● Selected extract:
■ ■ ■ ■ ■

- Host city: Regina, Saskatchewan
- Arena: Tartan Curling Club
- Dates: October 1–4
- Winner: Randy Bryden
- Curling club: Regina, Saskatchewan
- Skip: Randy Bryden
- Third: Troy Robinson
- Second: Trent Knapp
- Lead: Kelly Knapp
- Finalist: Carl deConinck Smith

= 2010 Horizon Laser Vision Center Classic =

The 2010 Horizon Laser Vision Center Classic was held from October 1 to October 4 at the Tartan Curling Club in Regina, Saskatchewan. The cash purse of the event was CAD$16,000. The event was held in a round-robin format.

In an all-Saskatchewan final, Randy Bryden defeated Carl deConinck Smith in an extra end, 5–4.

■ ■ ■ ■ ■

● Task directions:
Name each member of the winning team listed in the 2010 Horizon Laser Vision Center Classic text above, along with the position each one played.

● Raw data:
■ ■ ■ ■ ■

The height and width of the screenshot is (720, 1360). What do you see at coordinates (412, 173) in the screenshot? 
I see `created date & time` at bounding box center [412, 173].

■ ■ ■ ■ ■

● Task output:
Randy Bryden (skip), Troy Robinson (third), Trent Knapp (second), Kelly Knapp (lead)